As such, it’s a friendly affair, all warm in-joking and firm favourites. They open with a shakily harmonised “Heart Like A Wheel” (“Some say the heart is just like a wheel/ When you bend it you can’t mend it”), Kate & Anna’s song famously covered in the mid-’70s by then superstar Linda Ronstadt. The first-night nerves of the elder members show, but Rufus’ divinely swellegant voice fills any pauses. Thereafter the musicians – augmented by a displaced Bad Seeds-type on bass – disappear and reappear dependant upon the song.

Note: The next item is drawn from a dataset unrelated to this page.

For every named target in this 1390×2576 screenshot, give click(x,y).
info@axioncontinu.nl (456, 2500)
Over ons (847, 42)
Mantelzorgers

Everyone gets a solo – Martha offers the delightful post-Alanis "Bloody Motherf*cking Asshole" – and even though Rufus performs lead on less than ten songs, and offers just two tracks from current album “Want One” (“Pretty Things” and “Dinner At Eight”), it’s impossible not to enjoy the show.
After an anecdote about being taken by Loudon to see the movie “Annie” on a trip to New York (he and Kate divorced when their son was a toddler) – Rufus recounts how his mother enticingly told him: “You know, sometimes they let boys play Annie on Broadway…” – there’s party-piece “Over The Rainbow”. After an avalanche of requests for her son’s unreleased new live anthem, Kate politely puts the audience straight, so to speak; “There’ll be no “Gay Messiah” tonight.” Rufus adds archly: “This is a family show!” ("Little Briton" David Walliams makes a conspicuous appearance in the audience in a white linen summer suit, befitting his rep as the UK’s camp icon du jour.)
Special guests Linda Thompson (wife of Britfolk icon Richard) and her son Teddy appear briefly, Teddy adding guitar and vocals to Rufus and Martha’s version of love song "One Man Guy". The extended McGarrigle clan deliver an unrehearsed, acappella and utterly charming “Goodnight Sweetheart” as an encore – all nerves now banished, it’s bewitching.
While Kate and Martha share a similarly sweet tone, somewhere between Dolly Parton and Tanya Donelly, Rufus’ magnificent instrument (ahem) is akin to an insouciant Thom Yorke with a theatrical flourish. It is undeniably one of the great contemporary voices, and it’s never sounded better than tonight, when it boomed from the bosom of his impossibly talented family.